In search of the McDonnell doctrine

O.K., so Virginia may not have been founded as an overflow saucer for English debt prisons (unlike certain peach-lovin’ southern neighbors we could name), but we’ve certainly had our share of miscreants and malefactors over the long history of the Commonwealth. And while things aren’t nearly as bad as they could be (this year’s blockbuster beach read, “Crime In Virginia” by the Virginia State Police, reports that violent crimes in 2009 were down almost 10 percent from 2008), just one glance at the daily headlines shows that the bad folks are still out there.

Denied a transfer to Germany by Governor Bob McDonnell, convicted murderer and former UVA student Jens Soering, shown here in 2003, seems destined to remain in a Virginia prison.
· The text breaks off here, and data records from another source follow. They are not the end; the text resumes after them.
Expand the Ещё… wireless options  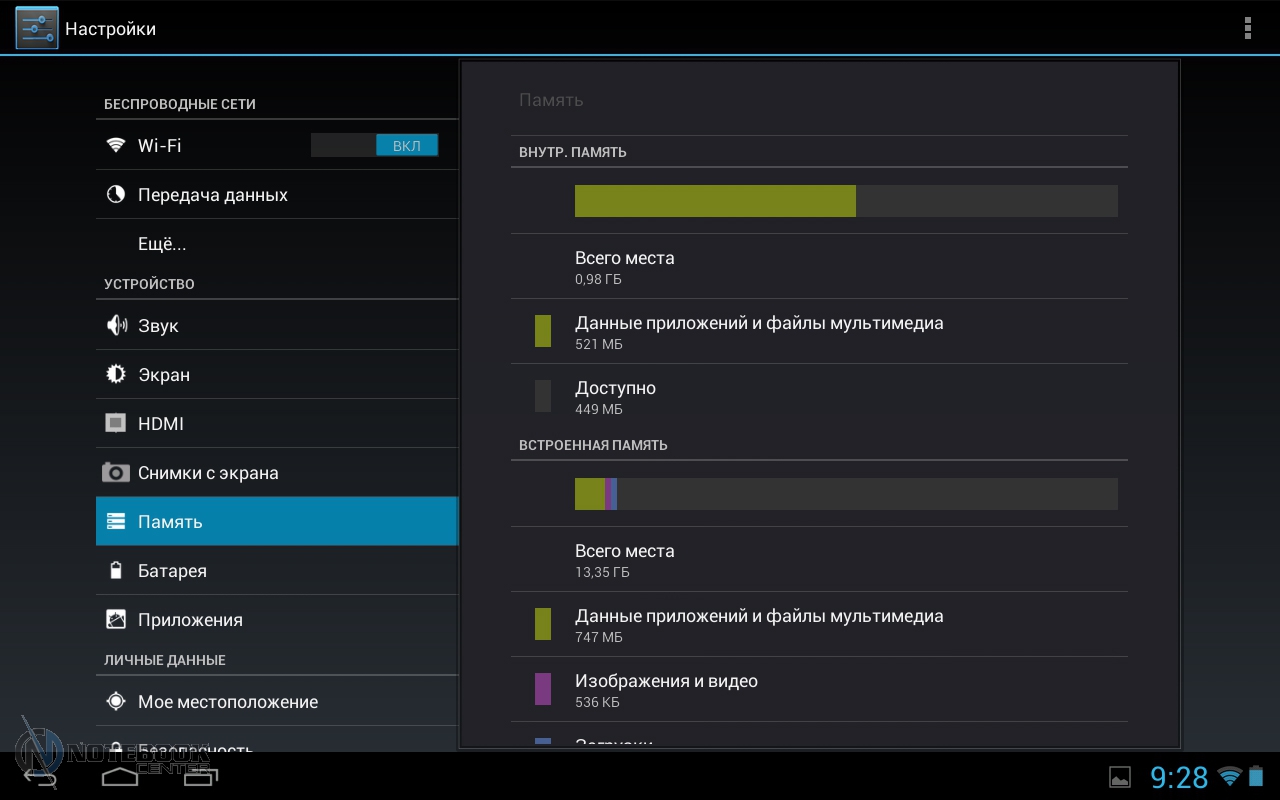162,244
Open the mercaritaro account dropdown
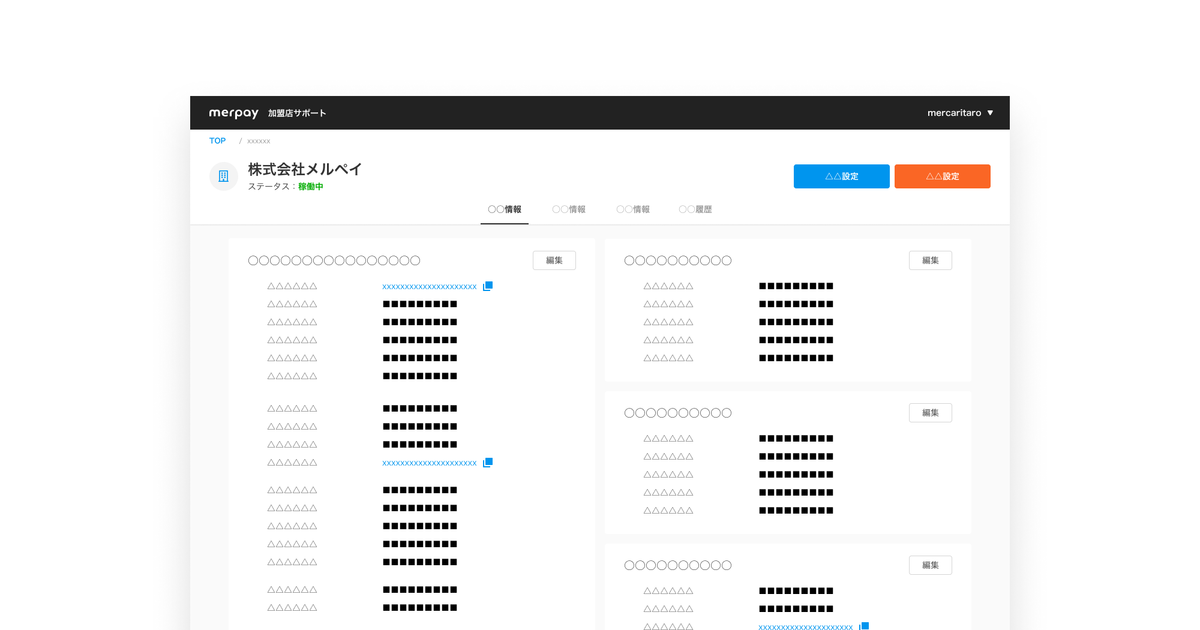Screen dimensions: 1200x630 click(960, 113)
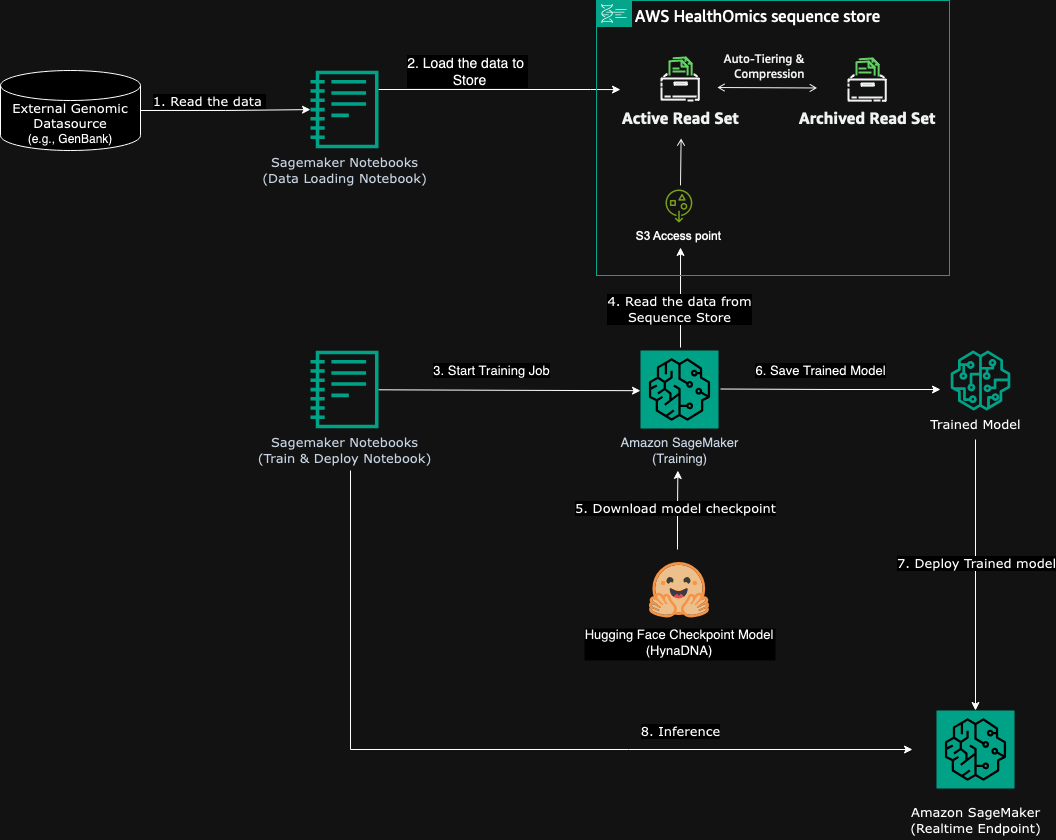Click the Data Loading Notebook icon

(344, 110)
Can McDonnell help crack down on shadowy veterans organizations as well?

Unfortunately, there’s simply no way to stop every horrible crime before it happens. (Until the State Police finally get their long-awaited Precrime Division up and running, that is.) Which is why every new administration has to wrestle with just what level of law-and-order activity it wants to pursue.

So far, it’s been hard to get a good read on Governor Bob McDonnell’s incarceration-related inclinations. On the one hand, he’s performed some standard-issue Republican tough-on-crime jujitsu: He put the kibosh on Tim Kaine’s plan to transfer UVA double-murderer Jens Soering back to his native Germany, started (and then quickly stopped) insisting that felons pass an essay test to regain suffrage, and refused to grant clemency to convicted killer Darick Walker, who was put to death last Thursday.

On the flip side, McDonnell has also shown a surprising interest in subjects that most Republicans regard as squishy liberal claptrap: rehabilitation and prisoners’ rights. Not only did he announce a prisoner re-entry program to help ex-cons acclimate to the outside world, but he also recently signed a bill mandating that juveniles awaiting trial cannot be housed in adult correctional facilities.

Ironically, the first real test of McDonnell’s indistinct crime-fighting philosophy looks to come from an unlikely location: the office of his own attorney general. Yes, once again Ken Cuccinelli has managed to land smack dab in the middle of everything. (He’s like the Spam of Virginia politics!) Here’s the problem: It seems that the Cooch’s second biggest individual campaign donor last year was one Bobby Thompson, a sketchy Florida fundraiser whose charity—the U.S. Navy Veterans Association—is almost certainly a massive scam. As revealed by the St. Petersburg Times, every single military officer associated with USNVA appears to be fictional, its offices are actually a rented PO box, and the $22.4 million it raised is now nowhere to be found. Thompson, to nobody’s surprise, has completely disappeared.

Now, it wouldn’t be a big deal if Cuccinelli would just return the $55,000 he got from Thompson; McDonnell was quick to donate the $5,000 he received to charity. But as of this writing he’s refused. (“We don’t assume someone is guilty based on circumstances that are out of the ordinary,” he told the Roanoke Times.) And not only is he keeping the cash, but so far he’s shown little interest in pursuing any sort of criminal investigation into USNVA.

O.K., Governor McDonnell, getting tough with convicted murders is an easy call—but what do you do when your own AG is hoarding tainted money and refusing to do the one thing he’s paid to do?

Sometimes this job is harder than it looks, eh guv’ner?